A SURVEY of parents in England and Wales has found that more than four-fifths are worried about exploitation of their children by drug gangs through county-lines operations. The same figure — 84 per cent — also worry about online grooming by criminals.
A survey of 2010 parents and guardians of under-18s was carried out by Opinium for the Children’s Society. Almost half the parents (46 per cent) said that they believed that their children had been more at risk of exploitation since the start of the pandemic.
While the levels of anxiety were high, the survey, conducted during the first week of December, also found that many parents lacked knowledge about the signs of exploitation and where to seek help if they thought that their child was being exploited.
Parents thought that being online through social media and gaming presented the highest risk of being groomed; they were less aware, however, that community locations such as fast-food outlets, shopping centres, and bus and railway stations were also targeted by gangs looking for vulnerable children.
The Children’s Society is urging parents to be alert for signs of being groomed, such as bringing home unexpected gifts.
The chief executive, Mark Russell, said that he was “taken aback” by the number of parents concerned about exploitation of their children. “We know any child can be vulnerable to criminal exploitation, including county lines drug dealing, and suffer horrific threats and violence. But we were still taken aback by the numbers of parents who said they were concerned about this happening to children in their local community.
“Exploitation can wreck young lives and put children in enormous danger. Successive lockdowns have left many feeling isolated, struggling with their mental health, and worried about everything from the pandemic to family finances.

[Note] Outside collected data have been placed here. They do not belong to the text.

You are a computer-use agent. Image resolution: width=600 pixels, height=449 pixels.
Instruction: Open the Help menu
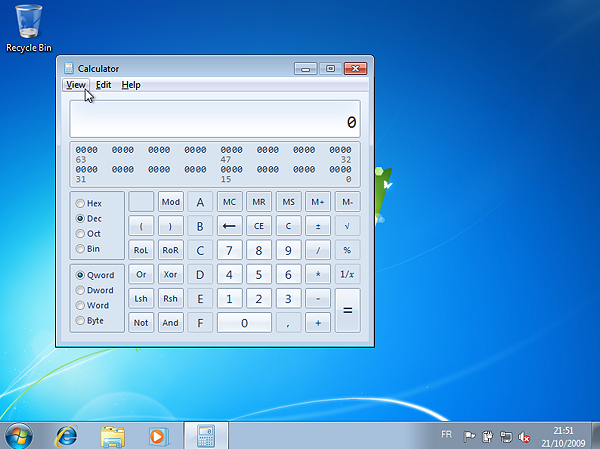(131, 85)
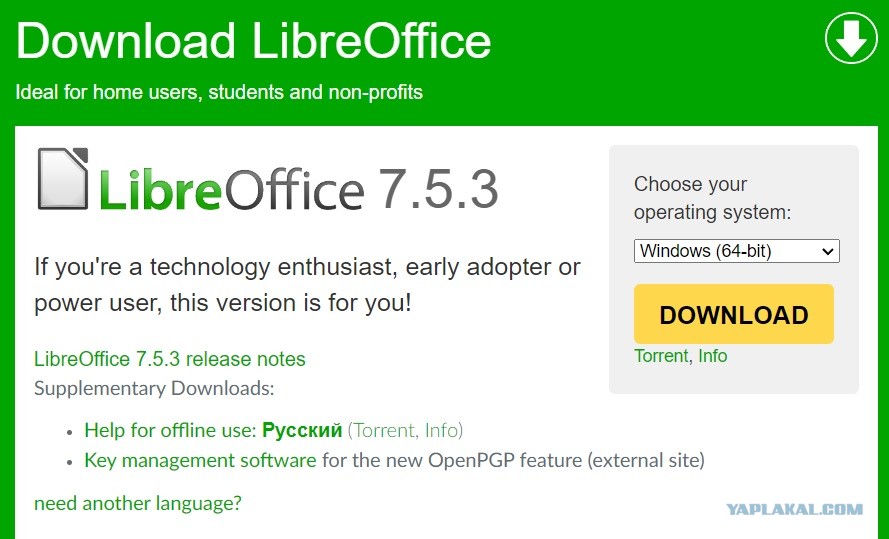Click the LibreOffice document logo icon
Screen dimensions: 889x539
click(x=63, y=179)
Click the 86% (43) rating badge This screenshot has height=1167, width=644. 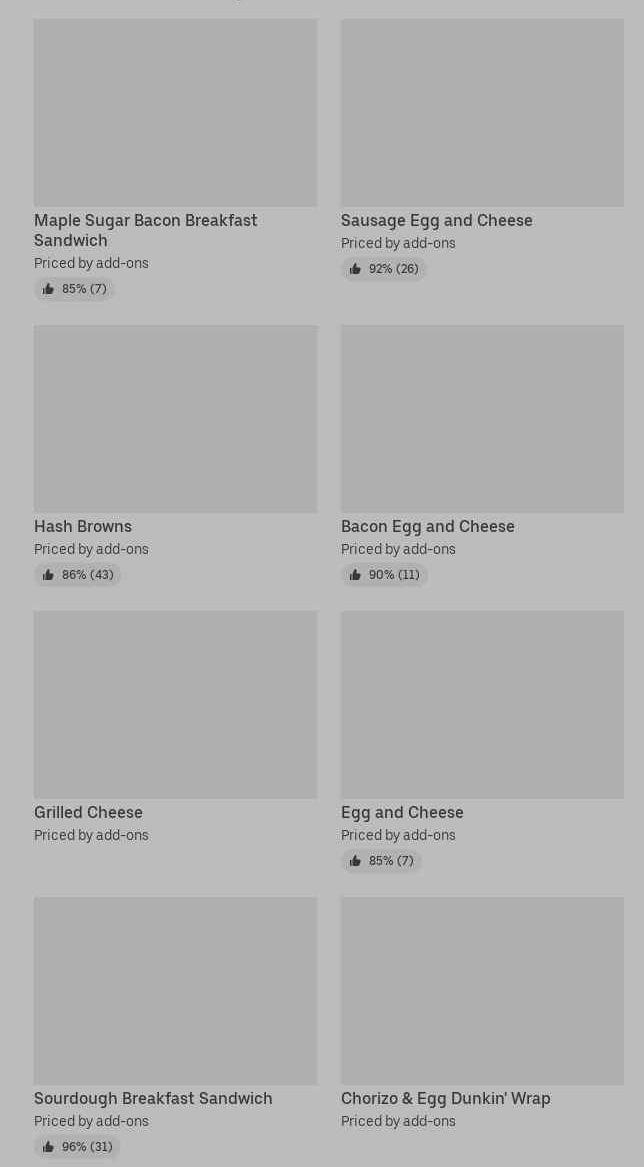pyautogui.click(x=78, y=575)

“Criminals prey on vulnerabilities by grooming young people with offers of cash, gifts, drugs, and alcohol, and friendship and status. Since the pandemic, we have seen more cases of young people being targeted online in particular.”
He said that it was worrying that many parents did not know the signs of possible exploitation — which can include anger, aggression, and not caring what happens to them — or where to go if they are concerned about their child.
“More needs to be done to raise awareness about child criminal exploitation among not just professionals, but parents, children, and the wider public, too.
“These children are still being criminalised rather than recognised as victims. But better awareness alone is not enough. Far more needs to be done to ensure professionals are able to offer the early help children desperately need before they become trapped in a cycle of exploitation and long-term support when this, sadly, happens.”
The Children’s Society is calling on the Government to include an offence of grooming children to commit crimes in its draft Online Safety Bill (News, 10 December).